• **WHAT TO PRODUCE**
Show every line in the material below in which the string "target" appears.

• **EXERCISE INPUTS**
□ □ □ □ □ □ □
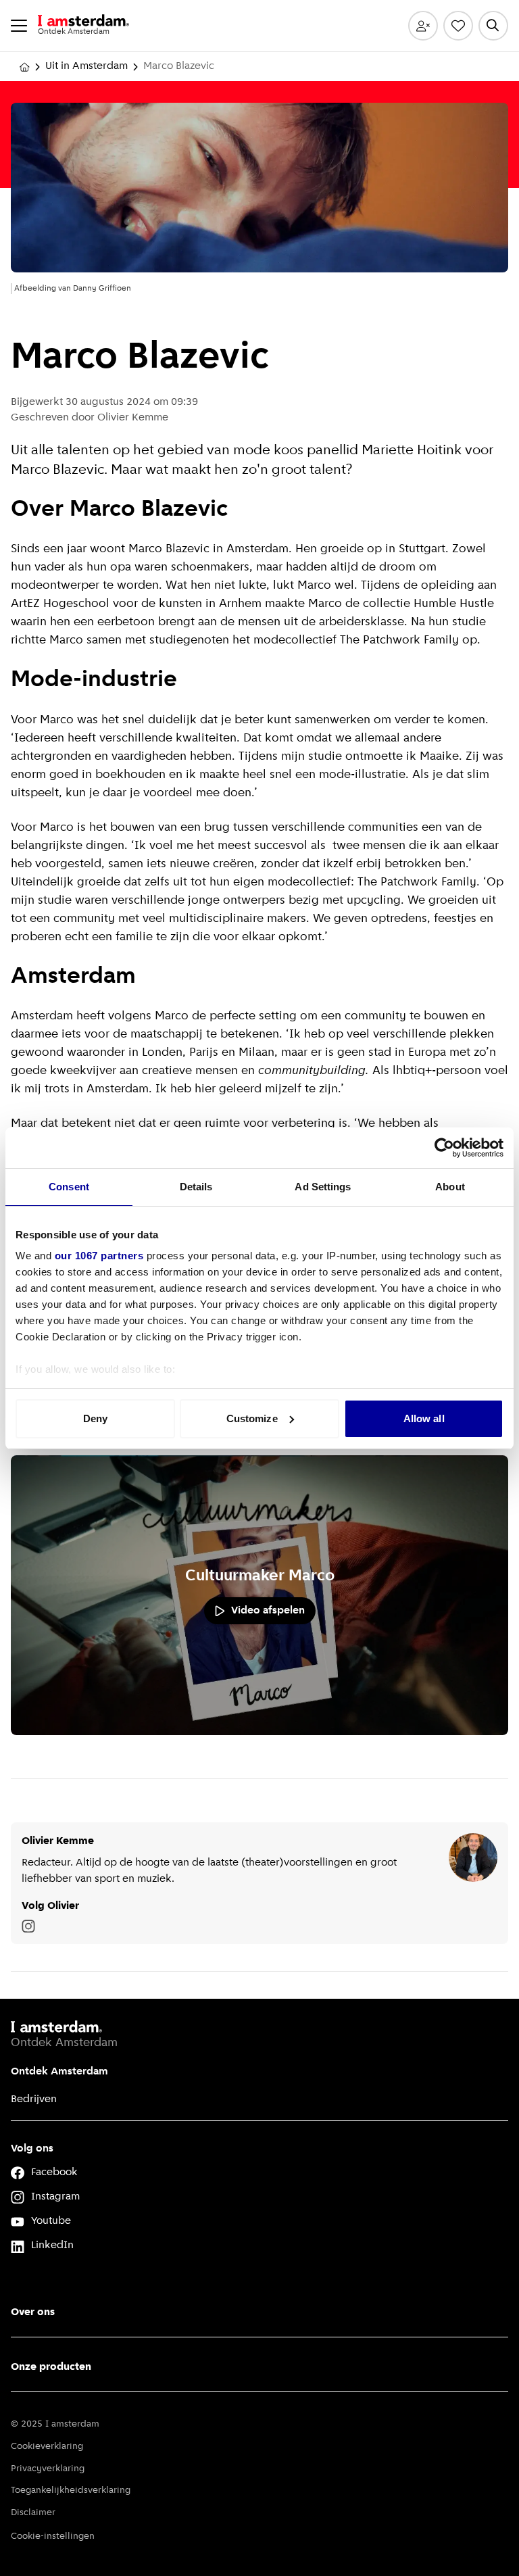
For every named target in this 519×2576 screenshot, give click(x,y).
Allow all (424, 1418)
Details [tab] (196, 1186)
□ □ □ □ □ □ □
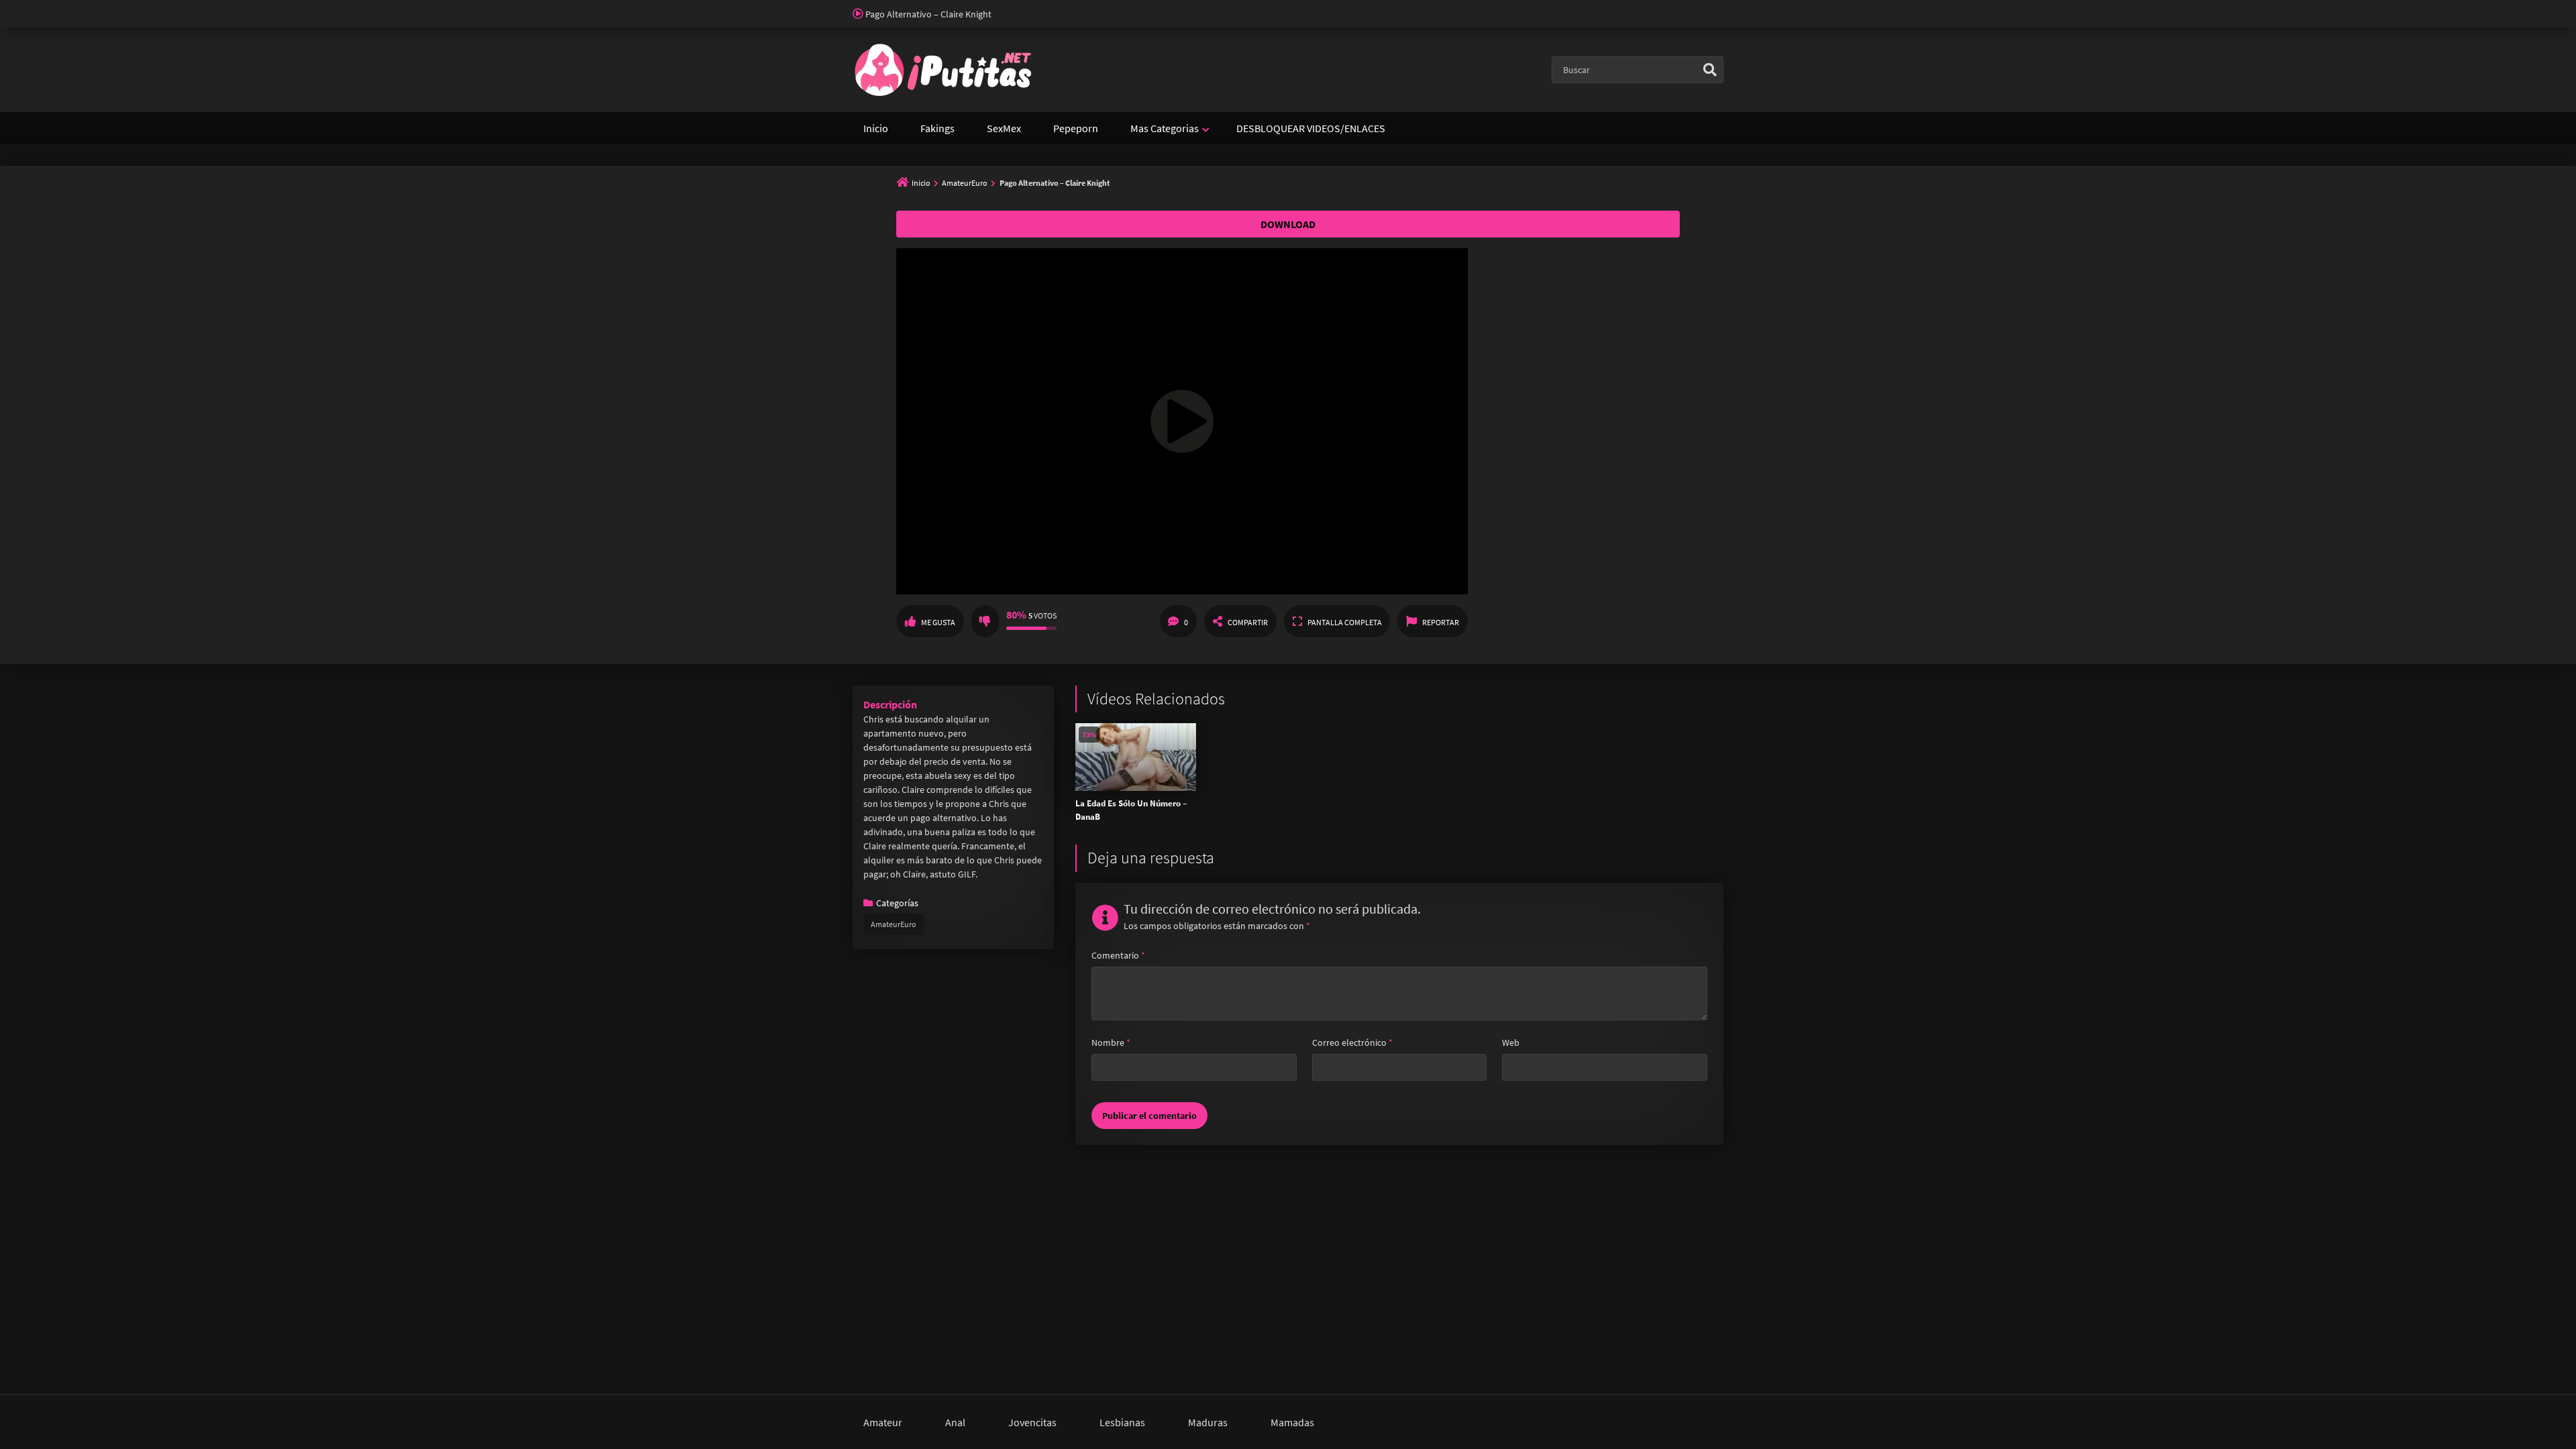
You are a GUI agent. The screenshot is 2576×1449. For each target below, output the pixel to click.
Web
□ □ □ □ □ □ □
• **OUTPUT OF THE EXERCISE**
For every named target in this 519×2576 screenshot, give click(x,y).
You are a GUI agent. The screenshot is 2576×1449. For each target below, output the pixel to click.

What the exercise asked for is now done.